XJO 0.86% 7,989.6 s&p/asx 200

What's an Economist ?? - Wednesday, page-18

  1. 1,471 Posts.
    Not a one week sell off I don't think..

    As a funny thought, I am starting to think conspiracy theory.

    Dow Jones topped at 18288. In Chinese this number means "Once prosperous, it's easy to make lots of money" - meaning wealth creates wealth. Eerily this serves as a warning to those who were long and still remained long that wealth protection is just as important as wealth creation.

    In a nutshell, there are those trading now who have not been trading before the GFC (2008). Some may even not been exposed to events like Black Monday 1987, AFC 1997, April 2000, September 2011 and Enron 2003.

    So if you're sitting on miraculous gains from 2009 till now.....well done. Guts, perseverance, homework and sheer innocence (if you can call it that) of it all has served you in good stead.

    Of course this could be another hiccup (I think not). Two things to point out -

    1) Sell off led right after Chinese New Year and led by Hang Seng. It's hit the wall at 24908 a few times. Coincidentally, 24908 directly and loosely translates to "Easy death, enough money made."

    2) You've had pretty much an uninterrupted bull run from 2009 till now. (5.5 years). That's enough for an entire NEW generation of traders to be born and successful enough to make millions over and not ever be concerned about a bear market. Meaning you could have started trading knowing NOTHING in 2009, bought calls and gone long high betas, and now have potentially made enough with the right leverage to retire.

    These two points are important.

    1) Anyone who knows me or have read my posts knows I am not a chartist, technician or spook. I'm certainly not a bull. Yet, I just realised these numbers and I recall even the wisest posters (Voltaire, Maxi, Red) always pay attention to numerology. Ley lines, geomancy, fate....whatever you wanna call it.

    2) The entire money flow from a new generation of traders and wealth managers have no experience in a real bear market. Meaning the fall should be harder and faster each time as less and less experience is replacing the old hands. Situation check - on a trading floor in a big bank, in the last five years anyone with the experience of losing money in 2008 would have been retrenched, or quit. The new blood would have been fresh grads in 2009. Facing potentially their first 1000 point a night fall, how would they react?

    Just my two cents worth. Now for the fundamentals. Martis style. (Imitation sincerest form of flattery)

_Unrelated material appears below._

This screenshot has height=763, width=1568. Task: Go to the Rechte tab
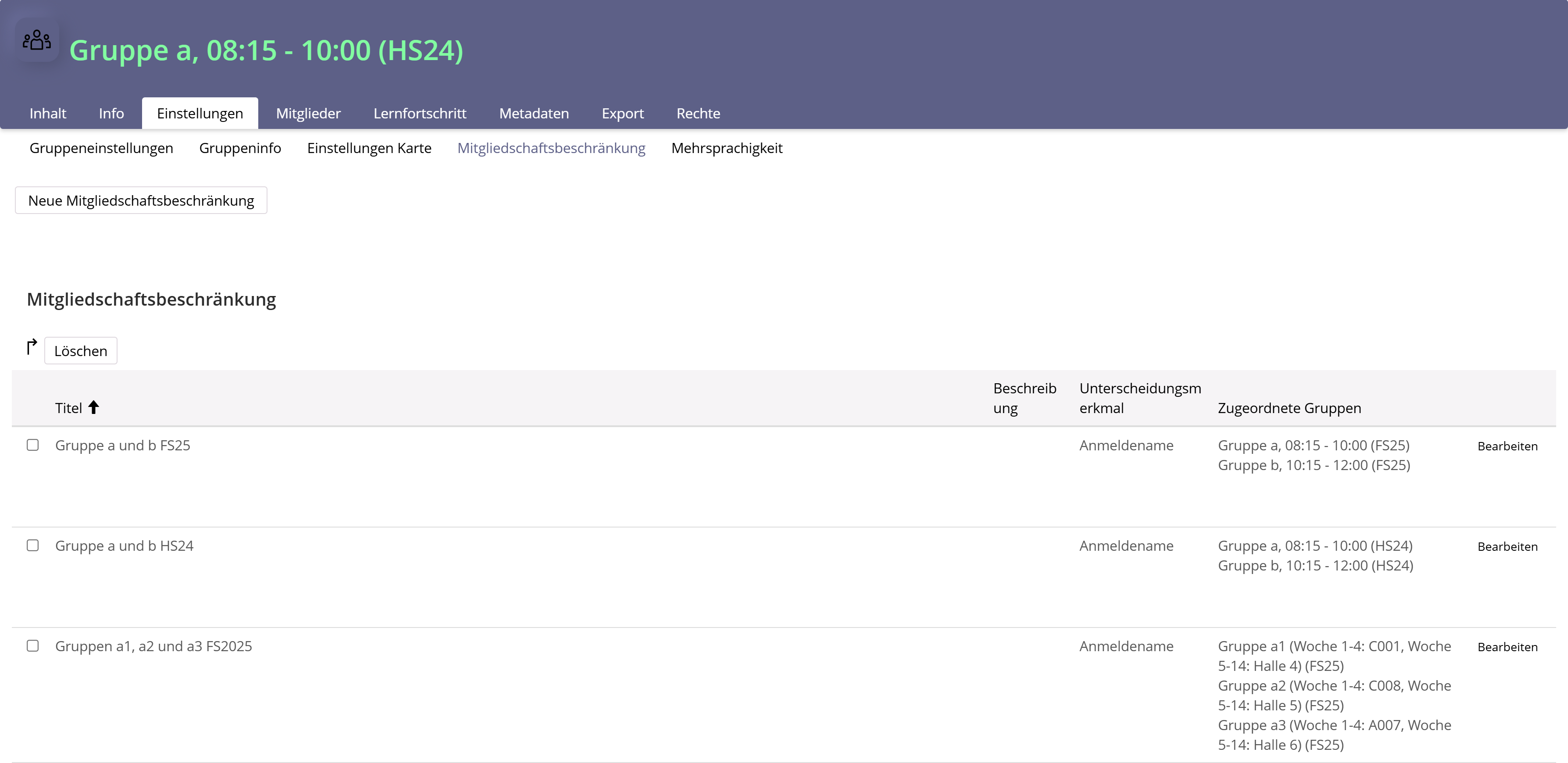[698, 113]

    = China drove markets from 2003 to 2008.

    = China jitters started the oil collapse. Oil collapse started the rout.

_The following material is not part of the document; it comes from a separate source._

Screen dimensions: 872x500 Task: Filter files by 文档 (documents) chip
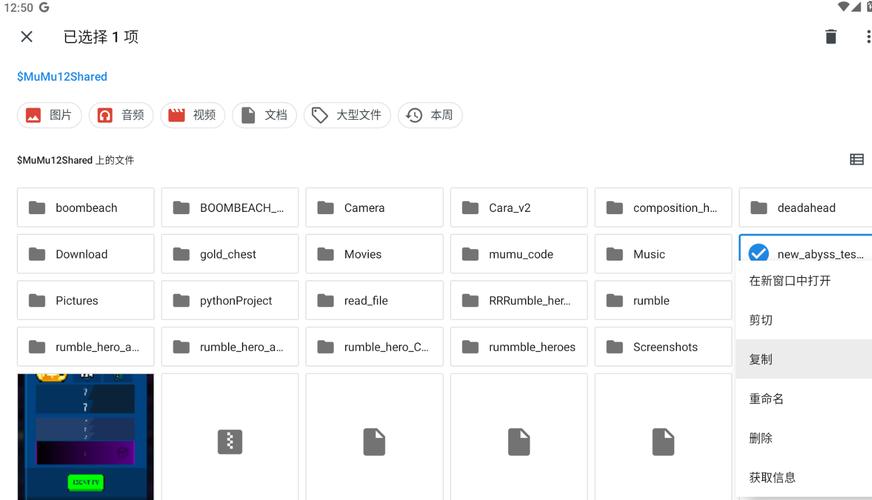point(264,115)
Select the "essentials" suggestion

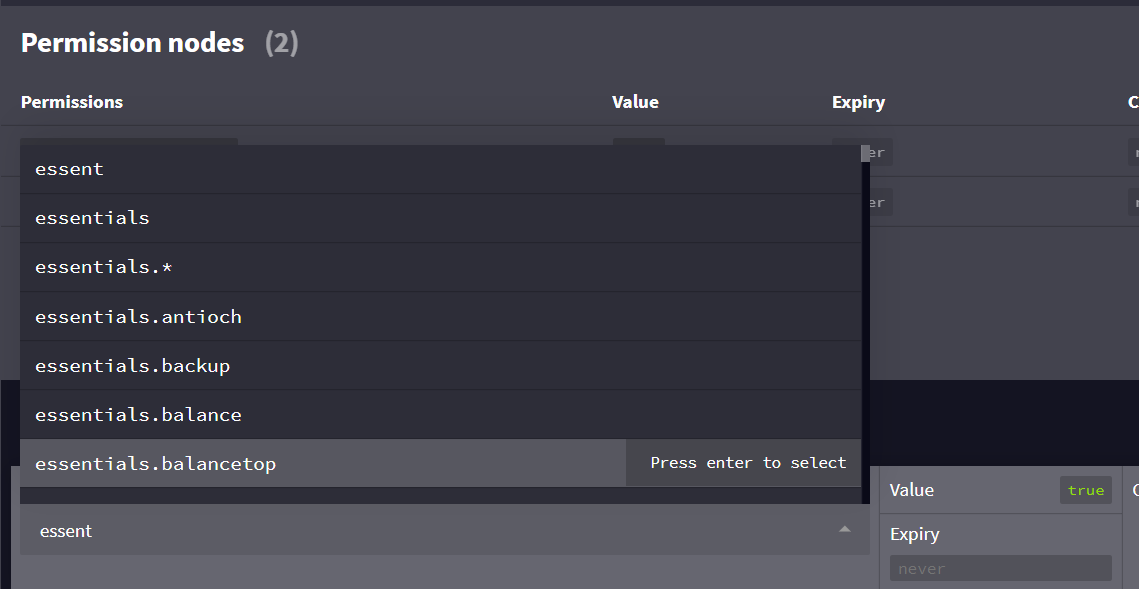tap(92, 217)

    = The rout took hold and stabilised and rebounded on China cutting rates.

    = Now that they've cut rates. Reminbi goes down versus USD. More pain.

    = Good econ data in US. Yellen to raise rates sooner? Oooops....China cuts rates, US raises rates.

    = Carry trade? Spiralling negative for latecomers.

    = Cover go long? USD goes higher.

    = Higher USD means lower gold price. SMASH.

    = Commodities rout. Oh no. Oil tonks again. Goldman Squid adds fuel. 40.00 incoming.

    = More good news. Business spending up. Job openings highest in 14 years. Wholesale inventories up 0.3%

    = Funding costs for long positions increase due to currency swings.

    = LIQUIDATION. REPATRIATION. LEMMINGLOGY. 332 points smashed. More to go.

    = Started by China. Led by China. Finished by China. Made in China. Take note - 24908 on Hang Seng top and 18288 on Dow Jones.